DATA SHOWN Block Start

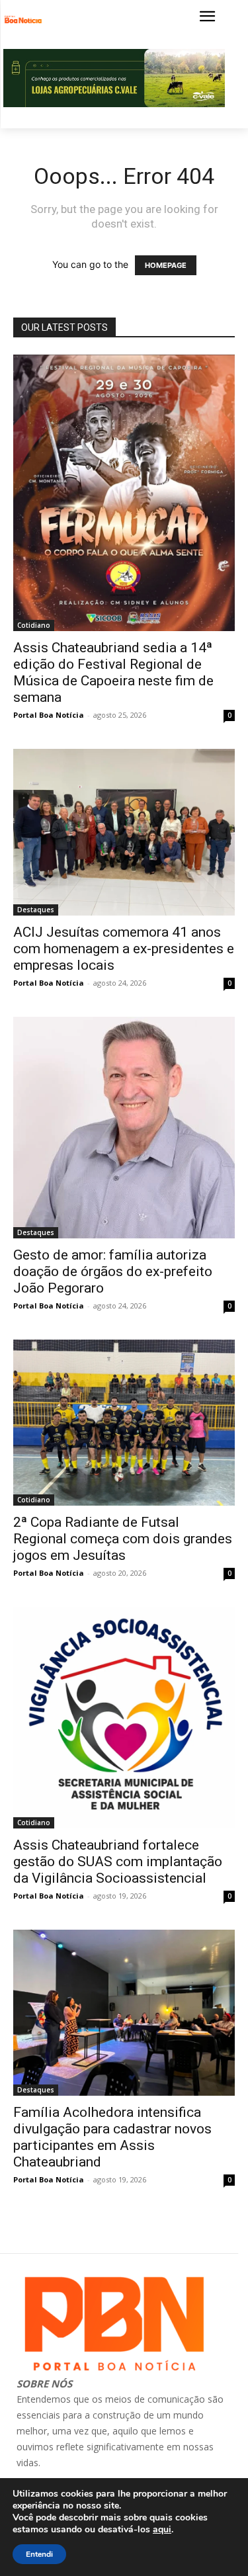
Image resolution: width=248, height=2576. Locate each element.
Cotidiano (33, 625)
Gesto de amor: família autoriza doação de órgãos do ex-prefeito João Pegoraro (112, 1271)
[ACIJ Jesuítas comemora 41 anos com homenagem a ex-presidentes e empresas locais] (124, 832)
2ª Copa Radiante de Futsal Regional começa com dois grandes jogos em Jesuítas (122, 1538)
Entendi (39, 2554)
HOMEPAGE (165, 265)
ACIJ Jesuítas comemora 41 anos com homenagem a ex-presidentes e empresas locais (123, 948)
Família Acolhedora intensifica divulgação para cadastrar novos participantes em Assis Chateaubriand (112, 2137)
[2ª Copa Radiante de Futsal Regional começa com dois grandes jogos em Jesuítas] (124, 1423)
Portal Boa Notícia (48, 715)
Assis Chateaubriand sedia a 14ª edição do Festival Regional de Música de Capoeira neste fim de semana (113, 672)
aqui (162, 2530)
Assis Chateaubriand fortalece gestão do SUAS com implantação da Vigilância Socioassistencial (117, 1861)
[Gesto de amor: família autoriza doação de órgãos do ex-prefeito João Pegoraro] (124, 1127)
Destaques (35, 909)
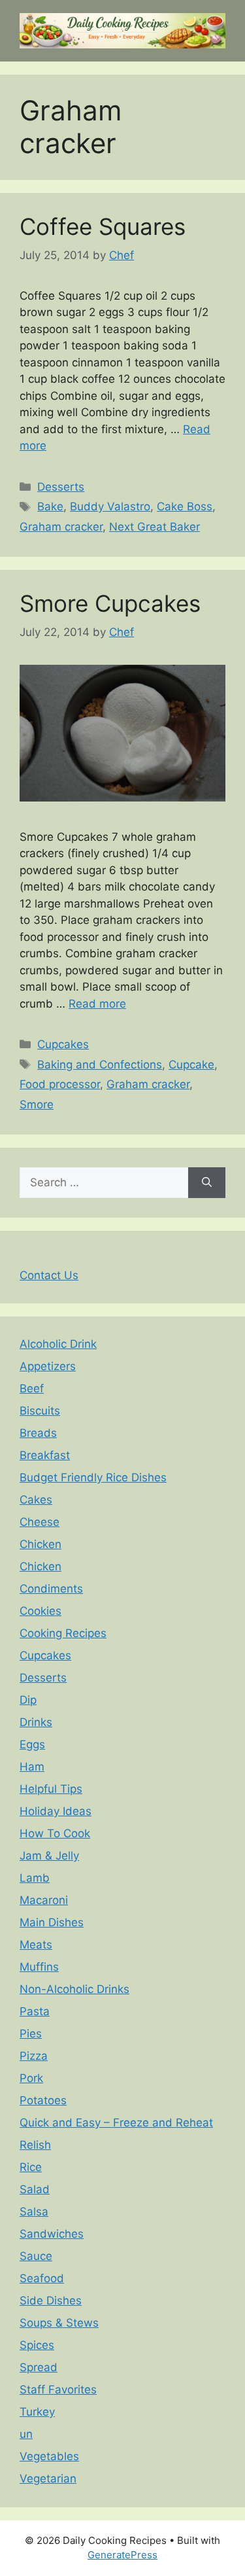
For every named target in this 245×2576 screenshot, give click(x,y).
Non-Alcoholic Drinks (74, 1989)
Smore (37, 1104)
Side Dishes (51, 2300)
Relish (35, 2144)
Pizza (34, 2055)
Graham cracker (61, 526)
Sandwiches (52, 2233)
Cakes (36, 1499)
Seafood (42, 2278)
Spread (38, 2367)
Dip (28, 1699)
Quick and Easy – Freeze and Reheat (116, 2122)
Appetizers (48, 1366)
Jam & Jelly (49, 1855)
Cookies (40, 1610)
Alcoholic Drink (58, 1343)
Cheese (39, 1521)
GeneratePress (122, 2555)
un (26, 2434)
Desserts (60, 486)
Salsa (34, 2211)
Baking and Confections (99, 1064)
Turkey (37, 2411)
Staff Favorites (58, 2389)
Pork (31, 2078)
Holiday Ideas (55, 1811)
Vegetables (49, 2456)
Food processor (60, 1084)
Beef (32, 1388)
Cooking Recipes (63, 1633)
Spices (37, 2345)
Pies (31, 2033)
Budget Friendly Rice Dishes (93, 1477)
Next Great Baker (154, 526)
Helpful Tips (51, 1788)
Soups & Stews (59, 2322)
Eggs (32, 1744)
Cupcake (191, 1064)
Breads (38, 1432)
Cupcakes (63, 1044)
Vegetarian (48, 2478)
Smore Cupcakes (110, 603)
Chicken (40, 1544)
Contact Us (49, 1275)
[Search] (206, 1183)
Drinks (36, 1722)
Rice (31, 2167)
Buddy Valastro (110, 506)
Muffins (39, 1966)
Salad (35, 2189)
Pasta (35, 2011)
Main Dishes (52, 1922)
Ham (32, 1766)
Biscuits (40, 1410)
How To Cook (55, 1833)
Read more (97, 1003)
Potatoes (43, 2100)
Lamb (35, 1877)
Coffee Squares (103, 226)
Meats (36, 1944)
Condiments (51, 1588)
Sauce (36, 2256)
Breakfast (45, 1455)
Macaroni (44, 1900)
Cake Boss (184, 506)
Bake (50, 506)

DATA SHOWN Block End

# TASK OBJECTIVE
Copy, from the lines above, each one that holds "doação".

# FINAL ANSWER
Gesto de amor: família autoriza doação de órgãos do ex-prefeito João Pegoraro (112, 1271)
[Gesto de amor: família autoriza doação de órgãos do ex-prefeito João Pegoraro] (124, 1127)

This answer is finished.